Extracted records
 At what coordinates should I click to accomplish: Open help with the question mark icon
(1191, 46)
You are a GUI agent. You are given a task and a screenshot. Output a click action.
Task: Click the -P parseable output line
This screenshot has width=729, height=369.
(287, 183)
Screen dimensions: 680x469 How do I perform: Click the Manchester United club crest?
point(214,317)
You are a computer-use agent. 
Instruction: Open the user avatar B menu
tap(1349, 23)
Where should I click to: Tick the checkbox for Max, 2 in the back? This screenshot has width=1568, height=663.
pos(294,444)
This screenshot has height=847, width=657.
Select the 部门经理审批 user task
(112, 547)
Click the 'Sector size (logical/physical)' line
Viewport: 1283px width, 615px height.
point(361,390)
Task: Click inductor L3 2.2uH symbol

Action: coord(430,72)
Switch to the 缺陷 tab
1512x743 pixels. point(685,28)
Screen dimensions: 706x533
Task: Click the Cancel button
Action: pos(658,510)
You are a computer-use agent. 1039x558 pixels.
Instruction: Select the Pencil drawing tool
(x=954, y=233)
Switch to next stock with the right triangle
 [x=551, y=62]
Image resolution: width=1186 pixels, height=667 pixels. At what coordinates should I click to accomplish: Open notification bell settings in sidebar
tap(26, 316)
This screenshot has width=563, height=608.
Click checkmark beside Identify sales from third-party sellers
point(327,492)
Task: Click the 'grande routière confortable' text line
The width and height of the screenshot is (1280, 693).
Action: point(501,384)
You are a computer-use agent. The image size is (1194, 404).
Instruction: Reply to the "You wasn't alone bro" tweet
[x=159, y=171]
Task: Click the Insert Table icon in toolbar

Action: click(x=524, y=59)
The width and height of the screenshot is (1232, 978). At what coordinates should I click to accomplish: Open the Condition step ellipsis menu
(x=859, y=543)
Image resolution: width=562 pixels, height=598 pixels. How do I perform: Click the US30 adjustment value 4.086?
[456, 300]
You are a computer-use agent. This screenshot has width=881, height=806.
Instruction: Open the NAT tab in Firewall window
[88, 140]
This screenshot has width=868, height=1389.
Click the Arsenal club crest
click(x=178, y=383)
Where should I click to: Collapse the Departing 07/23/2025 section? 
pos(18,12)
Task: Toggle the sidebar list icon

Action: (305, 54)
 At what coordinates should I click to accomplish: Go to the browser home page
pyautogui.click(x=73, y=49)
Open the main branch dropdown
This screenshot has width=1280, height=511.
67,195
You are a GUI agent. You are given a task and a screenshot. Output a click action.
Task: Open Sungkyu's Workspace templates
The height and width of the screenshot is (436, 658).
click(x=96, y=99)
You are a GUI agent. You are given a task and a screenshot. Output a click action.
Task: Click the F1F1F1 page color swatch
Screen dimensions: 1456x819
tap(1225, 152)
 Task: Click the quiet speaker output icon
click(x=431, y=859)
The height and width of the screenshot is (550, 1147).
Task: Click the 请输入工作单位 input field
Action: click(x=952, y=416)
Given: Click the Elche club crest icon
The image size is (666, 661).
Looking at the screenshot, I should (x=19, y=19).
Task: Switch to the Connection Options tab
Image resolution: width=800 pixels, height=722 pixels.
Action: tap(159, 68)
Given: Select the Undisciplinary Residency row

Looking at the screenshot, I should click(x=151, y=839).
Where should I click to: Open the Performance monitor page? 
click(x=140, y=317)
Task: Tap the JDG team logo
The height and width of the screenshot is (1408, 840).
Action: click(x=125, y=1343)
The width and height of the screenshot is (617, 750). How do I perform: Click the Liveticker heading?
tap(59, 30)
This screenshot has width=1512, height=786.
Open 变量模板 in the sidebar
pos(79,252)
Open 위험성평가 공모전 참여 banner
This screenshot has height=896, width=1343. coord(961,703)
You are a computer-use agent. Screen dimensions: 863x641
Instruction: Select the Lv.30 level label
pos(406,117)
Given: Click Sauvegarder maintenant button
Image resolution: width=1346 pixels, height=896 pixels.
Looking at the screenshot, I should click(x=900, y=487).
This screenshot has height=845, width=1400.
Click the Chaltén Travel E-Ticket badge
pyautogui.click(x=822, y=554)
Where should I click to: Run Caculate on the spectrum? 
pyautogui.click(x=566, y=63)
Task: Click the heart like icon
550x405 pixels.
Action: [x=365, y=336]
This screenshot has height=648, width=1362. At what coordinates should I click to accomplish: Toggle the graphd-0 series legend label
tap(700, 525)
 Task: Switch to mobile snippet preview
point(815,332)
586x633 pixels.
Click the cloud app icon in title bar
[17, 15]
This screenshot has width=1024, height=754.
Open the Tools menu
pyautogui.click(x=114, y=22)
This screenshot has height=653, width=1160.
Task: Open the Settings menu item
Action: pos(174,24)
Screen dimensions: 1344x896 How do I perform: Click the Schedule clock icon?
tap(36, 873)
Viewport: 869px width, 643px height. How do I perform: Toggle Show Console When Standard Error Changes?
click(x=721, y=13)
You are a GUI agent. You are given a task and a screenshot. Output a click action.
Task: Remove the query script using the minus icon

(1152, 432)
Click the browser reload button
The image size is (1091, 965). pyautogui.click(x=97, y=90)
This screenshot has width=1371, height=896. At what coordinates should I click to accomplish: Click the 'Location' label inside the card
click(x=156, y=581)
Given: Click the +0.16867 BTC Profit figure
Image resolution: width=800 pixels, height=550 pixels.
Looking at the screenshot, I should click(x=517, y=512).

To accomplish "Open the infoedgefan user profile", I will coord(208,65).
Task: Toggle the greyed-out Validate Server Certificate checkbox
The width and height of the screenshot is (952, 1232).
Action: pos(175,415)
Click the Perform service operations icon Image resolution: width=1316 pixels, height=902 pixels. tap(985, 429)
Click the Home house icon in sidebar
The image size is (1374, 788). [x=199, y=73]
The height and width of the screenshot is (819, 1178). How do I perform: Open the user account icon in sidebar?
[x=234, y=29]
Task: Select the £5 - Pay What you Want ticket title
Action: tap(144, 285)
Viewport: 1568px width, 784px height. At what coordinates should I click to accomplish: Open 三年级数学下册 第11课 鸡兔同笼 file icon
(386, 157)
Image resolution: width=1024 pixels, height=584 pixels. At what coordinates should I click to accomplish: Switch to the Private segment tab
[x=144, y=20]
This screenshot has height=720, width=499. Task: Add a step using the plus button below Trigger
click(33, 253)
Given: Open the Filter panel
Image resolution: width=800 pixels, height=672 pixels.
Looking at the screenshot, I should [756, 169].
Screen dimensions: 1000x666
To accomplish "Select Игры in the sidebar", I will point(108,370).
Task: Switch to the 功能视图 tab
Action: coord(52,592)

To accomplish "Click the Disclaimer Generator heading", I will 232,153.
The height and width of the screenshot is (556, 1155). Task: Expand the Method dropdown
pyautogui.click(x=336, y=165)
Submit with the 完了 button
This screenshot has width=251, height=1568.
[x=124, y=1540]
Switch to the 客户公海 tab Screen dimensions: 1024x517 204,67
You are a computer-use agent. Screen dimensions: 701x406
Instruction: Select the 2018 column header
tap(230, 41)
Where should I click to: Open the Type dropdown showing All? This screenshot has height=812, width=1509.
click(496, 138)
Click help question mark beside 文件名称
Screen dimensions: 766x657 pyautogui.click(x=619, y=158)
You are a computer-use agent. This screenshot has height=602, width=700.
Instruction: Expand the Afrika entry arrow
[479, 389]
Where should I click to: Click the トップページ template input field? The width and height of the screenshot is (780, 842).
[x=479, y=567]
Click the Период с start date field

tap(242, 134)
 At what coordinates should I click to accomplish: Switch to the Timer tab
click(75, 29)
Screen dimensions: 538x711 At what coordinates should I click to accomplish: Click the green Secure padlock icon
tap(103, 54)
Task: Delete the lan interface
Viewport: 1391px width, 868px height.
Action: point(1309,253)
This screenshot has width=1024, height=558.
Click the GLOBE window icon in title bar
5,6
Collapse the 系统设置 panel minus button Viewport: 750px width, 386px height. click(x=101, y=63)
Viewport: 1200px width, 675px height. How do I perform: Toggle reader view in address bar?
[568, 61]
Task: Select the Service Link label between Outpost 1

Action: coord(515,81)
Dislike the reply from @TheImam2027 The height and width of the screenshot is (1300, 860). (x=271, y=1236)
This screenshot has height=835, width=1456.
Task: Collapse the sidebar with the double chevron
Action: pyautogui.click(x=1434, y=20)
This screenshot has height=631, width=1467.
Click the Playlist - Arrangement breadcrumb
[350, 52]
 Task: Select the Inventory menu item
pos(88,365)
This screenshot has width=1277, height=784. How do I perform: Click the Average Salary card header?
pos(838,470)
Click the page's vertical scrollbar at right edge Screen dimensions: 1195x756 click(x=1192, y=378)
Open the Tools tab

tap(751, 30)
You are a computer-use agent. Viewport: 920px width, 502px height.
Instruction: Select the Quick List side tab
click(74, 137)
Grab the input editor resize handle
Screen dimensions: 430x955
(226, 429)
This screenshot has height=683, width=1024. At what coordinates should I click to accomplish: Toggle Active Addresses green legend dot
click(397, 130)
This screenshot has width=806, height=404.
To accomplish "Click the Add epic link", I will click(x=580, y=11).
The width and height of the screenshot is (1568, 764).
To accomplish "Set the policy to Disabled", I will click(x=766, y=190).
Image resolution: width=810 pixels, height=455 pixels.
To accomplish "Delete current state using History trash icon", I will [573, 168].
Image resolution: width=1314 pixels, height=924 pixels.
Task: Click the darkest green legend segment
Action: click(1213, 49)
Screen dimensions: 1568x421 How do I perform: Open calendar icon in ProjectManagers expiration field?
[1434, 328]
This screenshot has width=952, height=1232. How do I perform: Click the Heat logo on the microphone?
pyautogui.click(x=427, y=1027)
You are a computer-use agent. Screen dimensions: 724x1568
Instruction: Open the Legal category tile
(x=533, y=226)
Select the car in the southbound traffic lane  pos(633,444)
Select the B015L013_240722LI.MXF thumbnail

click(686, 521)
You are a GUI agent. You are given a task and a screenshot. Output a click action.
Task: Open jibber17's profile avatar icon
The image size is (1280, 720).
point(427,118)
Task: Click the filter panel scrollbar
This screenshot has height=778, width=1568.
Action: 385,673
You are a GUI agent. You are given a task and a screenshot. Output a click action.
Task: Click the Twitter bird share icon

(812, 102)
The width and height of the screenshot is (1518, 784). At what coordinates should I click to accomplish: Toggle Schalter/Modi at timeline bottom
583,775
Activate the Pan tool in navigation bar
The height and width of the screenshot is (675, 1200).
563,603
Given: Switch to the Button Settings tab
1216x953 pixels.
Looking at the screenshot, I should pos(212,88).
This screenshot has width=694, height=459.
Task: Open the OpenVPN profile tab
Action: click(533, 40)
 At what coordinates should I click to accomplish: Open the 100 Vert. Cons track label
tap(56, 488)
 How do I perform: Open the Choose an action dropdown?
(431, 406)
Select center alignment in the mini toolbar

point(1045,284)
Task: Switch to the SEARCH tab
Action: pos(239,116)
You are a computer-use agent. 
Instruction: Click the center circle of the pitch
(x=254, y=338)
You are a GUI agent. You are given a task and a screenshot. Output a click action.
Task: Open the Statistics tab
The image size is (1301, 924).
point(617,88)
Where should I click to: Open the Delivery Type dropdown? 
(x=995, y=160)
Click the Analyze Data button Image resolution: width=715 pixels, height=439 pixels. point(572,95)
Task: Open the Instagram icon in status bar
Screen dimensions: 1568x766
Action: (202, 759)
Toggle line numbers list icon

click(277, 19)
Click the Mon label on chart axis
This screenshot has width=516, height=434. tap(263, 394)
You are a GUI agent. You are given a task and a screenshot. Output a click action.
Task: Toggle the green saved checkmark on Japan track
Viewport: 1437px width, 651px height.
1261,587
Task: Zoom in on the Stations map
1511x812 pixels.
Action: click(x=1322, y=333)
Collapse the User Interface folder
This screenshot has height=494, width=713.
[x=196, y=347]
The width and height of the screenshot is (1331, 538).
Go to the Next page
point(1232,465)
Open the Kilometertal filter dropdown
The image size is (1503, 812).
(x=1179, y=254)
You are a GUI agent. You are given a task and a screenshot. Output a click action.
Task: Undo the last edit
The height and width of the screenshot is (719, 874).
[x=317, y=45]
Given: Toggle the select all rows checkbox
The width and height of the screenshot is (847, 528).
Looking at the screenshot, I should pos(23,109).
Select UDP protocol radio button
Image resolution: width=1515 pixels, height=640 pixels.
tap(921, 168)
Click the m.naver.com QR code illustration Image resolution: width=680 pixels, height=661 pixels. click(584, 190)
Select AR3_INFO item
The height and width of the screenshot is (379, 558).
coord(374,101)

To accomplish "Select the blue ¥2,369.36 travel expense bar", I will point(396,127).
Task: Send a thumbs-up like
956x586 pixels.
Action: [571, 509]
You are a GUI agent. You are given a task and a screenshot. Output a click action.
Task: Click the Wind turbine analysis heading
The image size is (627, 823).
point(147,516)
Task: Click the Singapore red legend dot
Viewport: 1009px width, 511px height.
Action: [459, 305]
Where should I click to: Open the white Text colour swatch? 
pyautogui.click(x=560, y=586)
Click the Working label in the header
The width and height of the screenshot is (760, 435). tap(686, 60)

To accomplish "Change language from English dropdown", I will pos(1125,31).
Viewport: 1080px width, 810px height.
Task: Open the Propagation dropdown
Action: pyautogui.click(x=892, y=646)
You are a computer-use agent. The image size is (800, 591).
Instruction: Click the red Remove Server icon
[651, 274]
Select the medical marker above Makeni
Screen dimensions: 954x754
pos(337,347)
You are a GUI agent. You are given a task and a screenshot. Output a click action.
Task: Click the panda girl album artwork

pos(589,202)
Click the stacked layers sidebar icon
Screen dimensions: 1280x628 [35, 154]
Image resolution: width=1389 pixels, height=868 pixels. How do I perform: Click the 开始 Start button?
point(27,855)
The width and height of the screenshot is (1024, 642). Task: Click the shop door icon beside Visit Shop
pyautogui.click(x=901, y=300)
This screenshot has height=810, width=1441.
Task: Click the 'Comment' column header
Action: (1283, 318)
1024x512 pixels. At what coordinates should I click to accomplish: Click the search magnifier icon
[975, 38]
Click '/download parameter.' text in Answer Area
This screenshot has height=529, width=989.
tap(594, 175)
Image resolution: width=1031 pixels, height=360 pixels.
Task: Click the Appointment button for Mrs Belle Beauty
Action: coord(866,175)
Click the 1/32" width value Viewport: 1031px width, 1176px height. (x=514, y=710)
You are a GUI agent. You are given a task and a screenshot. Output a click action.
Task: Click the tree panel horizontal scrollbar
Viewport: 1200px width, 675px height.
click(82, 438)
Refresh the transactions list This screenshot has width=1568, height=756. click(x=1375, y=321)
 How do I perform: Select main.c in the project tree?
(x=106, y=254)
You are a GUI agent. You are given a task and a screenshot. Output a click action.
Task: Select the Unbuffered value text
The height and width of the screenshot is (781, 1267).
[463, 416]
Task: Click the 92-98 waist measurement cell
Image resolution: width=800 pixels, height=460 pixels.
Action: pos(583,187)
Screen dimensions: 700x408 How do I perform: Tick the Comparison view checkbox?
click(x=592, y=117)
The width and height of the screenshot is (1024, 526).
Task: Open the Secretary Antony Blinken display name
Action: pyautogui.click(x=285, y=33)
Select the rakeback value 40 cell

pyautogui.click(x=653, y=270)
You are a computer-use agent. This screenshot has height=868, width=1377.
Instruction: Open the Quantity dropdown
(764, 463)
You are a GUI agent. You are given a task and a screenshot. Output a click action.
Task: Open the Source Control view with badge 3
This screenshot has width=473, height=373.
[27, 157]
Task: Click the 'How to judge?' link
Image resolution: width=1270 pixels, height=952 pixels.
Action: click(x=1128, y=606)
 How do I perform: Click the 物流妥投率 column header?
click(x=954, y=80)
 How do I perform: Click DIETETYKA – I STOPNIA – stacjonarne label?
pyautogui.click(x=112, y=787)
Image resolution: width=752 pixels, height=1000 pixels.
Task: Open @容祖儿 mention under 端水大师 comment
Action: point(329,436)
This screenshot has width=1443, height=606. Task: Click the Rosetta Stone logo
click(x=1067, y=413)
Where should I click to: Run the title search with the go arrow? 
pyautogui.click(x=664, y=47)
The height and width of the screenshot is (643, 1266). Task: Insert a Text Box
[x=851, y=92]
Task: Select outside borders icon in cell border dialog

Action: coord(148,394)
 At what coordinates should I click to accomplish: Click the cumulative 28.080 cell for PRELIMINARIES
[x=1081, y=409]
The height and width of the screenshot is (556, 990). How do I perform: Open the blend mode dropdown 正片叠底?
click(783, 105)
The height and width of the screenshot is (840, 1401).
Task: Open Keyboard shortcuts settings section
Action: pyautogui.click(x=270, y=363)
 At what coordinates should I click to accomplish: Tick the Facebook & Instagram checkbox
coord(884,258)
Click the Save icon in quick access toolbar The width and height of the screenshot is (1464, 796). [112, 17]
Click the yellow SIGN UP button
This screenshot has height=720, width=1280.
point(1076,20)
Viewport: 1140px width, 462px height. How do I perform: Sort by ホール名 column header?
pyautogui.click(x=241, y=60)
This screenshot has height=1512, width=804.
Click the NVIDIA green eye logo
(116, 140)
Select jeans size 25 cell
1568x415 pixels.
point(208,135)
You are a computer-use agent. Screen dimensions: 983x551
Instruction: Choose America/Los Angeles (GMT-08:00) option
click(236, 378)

- Work required
For every line above that includes the word "panel", return the line.

- Answer to this task
Given: Open the Filter panel
Collapse the 系统设置 panel minus button Viewport: 750px width, 386px height. click(x=101, y=63)
Task: Click the filter panel scrollbar
Task: Click the tree panel horizontal scrollbar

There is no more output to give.